The startup, Bux Global, was launched in 2016 and spruiked itself as a mobile app which allowed users to easily transfer money internationally via their Bux accounts. According to evidence provided to the Court, the startup had raised upwards of $65 million from investors throughout its tenure.

The West Australian reports shareholders in the company include Aussie sports stars Danny Green and Greg Matthews, and other reports also name former editor of The Australian Chris Mitchell and current AMP chairman David Murray as former members of the startup’s advisory board, who both quit earlier this year.

According to Federal Court Judge Craig Colvin, the 450-plus shareholders in Bux Global were issued “repeated unfulfilled promises” an ASX listing would be pursued for the company. Instead, millions of dollars of investor money was allegedly used for “the private purposes of persons associated with Bux Global”.

This included a total $1.2 million that was allegedly transferred to the bank account of the founder’s wife. Furthermore, Colvin claims people involved with the promotion of the Bux app issued offers of shares “without complying with the prospectus provisions of the Corporations Act“.

Proceedings against the startup began in late-2017 after numerous shareholders applied through the courts to have the company wound-up, claiming the company had promised an “initial public offering or public listing on a stock exchange was imminent” but no progress had been made towards a listing.

Evidence provided to the Court also found the company “has received minimal earnings from the Bux App”, with reports showing it made just $12,000 in revenue with $8 million in operating losses. The Court also noted the majority of staff at the company had resigned.

The company sought to have the wind-up requests summarily dismissed, which was refused by the Court initially and after an appeal. Throughout 2018, the Court heard further evidence about Bux’s operations. However, the company seemed unfazed, with the judge noting it had “carried on casually and without regard to the seriousness of the winding up application that the company faces”.

Justice Colvin also claims during the case against the company, those in control of Bux ” took steps which support the conclusion” any business in relation to Bux and its apps were being phoenixed into another company.

“Very recently the signage at the notified principal place of business of Bux Global has been changed to remove the name of Bux Global.
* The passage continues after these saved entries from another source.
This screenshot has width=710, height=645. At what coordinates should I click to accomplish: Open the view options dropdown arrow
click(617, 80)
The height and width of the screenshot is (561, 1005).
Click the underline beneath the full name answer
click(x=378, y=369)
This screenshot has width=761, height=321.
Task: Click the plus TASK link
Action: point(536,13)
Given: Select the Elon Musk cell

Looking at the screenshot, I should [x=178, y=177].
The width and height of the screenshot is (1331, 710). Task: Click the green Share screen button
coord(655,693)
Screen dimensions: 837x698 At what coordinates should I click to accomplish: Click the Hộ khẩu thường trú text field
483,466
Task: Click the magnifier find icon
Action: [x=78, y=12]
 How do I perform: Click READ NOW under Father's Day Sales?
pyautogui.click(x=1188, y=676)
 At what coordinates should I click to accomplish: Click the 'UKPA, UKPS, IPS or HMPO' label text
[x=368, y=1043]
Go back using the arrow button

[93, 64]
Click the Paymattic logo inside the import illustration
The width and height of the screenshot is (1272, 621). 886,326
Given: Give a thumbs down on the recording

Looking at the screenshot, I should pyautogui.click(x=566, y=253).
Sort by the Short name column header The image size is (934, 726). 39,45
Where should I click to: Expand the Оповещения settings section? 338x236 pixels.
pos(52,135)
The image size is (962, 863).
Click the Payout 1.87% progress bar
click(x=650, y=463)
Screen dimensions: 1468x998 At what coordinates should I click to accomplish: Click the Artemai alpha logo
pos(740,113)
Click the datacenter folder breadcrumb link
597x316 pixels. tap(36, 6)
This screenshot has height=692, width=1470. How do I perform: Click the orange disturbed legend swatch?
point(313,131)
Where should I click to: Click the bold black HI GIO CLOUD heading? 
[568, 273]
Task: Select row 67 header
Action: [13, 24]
The name of another company, 2WayWorld Technologies, has been displayed at the premises,” Colvin said.

“The extent of evidence before me as to the activities of 2WayWorld Technologies indicates that it is involved in activities that might be described as being in the same field as that of Bux Global, particularly matters relating to the Bux App.”

The Court appointed liquidators Martin Bruce Jones and Andrew Smith of Ferrier Hodgson to manage the liquidation of the company.

StartupSmart contacted the liquidators but did not receive a response prior to publication. StartupSmart was unable to contact the founder of Bux or any representative for the company.